Hounsfield stated that the idea came to him while he was on vacation. He wanted to reconstruct a 3D picture of a box, and he intended to do this by re-imagining the object as a series of slices. This inspired thought led to further research and funding—which brought to life the CT scan for commercial use, which was set up at Atkinson’s Morley Hospital in 1971!
The first patient to benefit from the brain scanner was a woman who was suffering from a brain tumor.
The World & CT Scans
The success of the brain scanner at Atkinson Morley Hospital was publicized in 1972, and by 1973, the US-installed the first CT scanners of their own. By 1980, 3 million CT scan examinations had been recorded.
CT Scans in the Future
The introduction of Artificial Intelligence (AI) is said to be extremely helpful for people in the medical imaging industry.

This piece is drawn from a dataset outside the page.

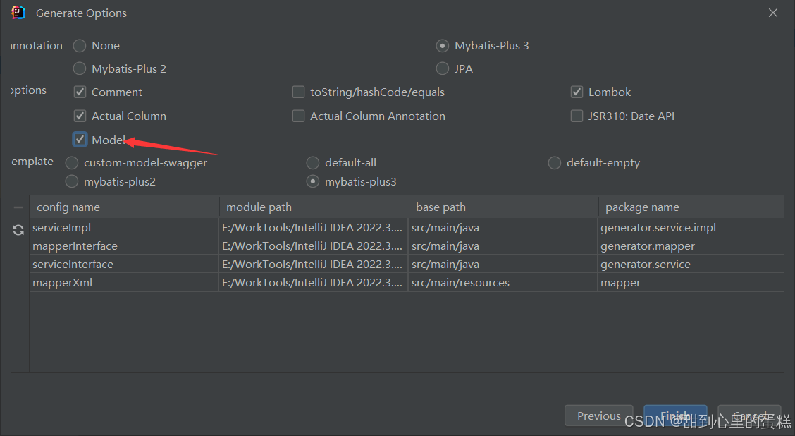Pick the custom-model-swagger template
795x436 pixels.
coord(71,163)
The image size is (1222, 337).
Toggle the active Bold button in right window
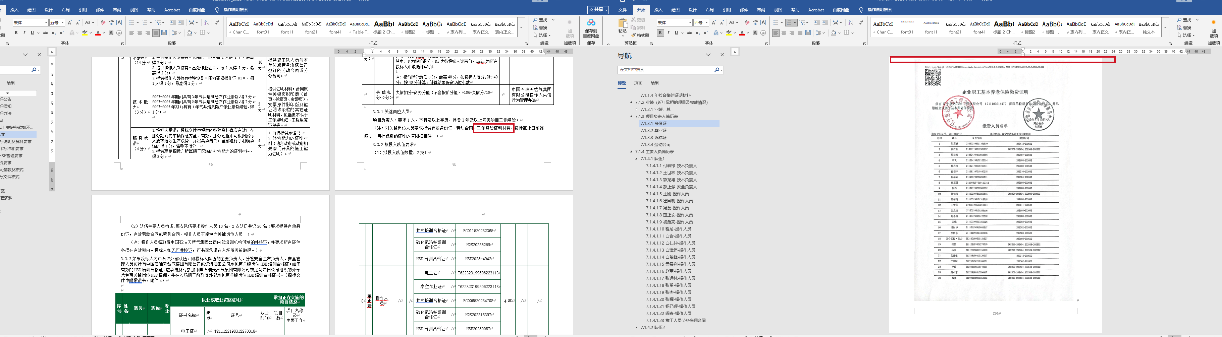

The latest study showed that an AI platform could detect acute neurologic occurrences in CT scan images within seconds.
With this latest development, it can help a lot of patients significantly as the results can alert physicians immediately should there be urgent concerns to address. The whole process is 150 times faster, and will help unburden the hospital staff from lengthy processes.
Conclusion—The Wonders of CT Scanners
Indeed, a CT scan offers a load full of benefits for people with internal injuries and other kinds of trauma. Through this machine, it helps doctors visualize all parts of the body and help them diagnose diseases as accurately as possible. CT scanners also help doctors track specific parts of the body that are affected by ailments while also detecting blood clots and infections easily to be tracked and treated.
Knowing how this wonderful technology started only shows that a simple idea can turn into something big, especially if you truly work hard for it. As for Hounsfield, that idea he had while on vacation has changed the lives of humans forever!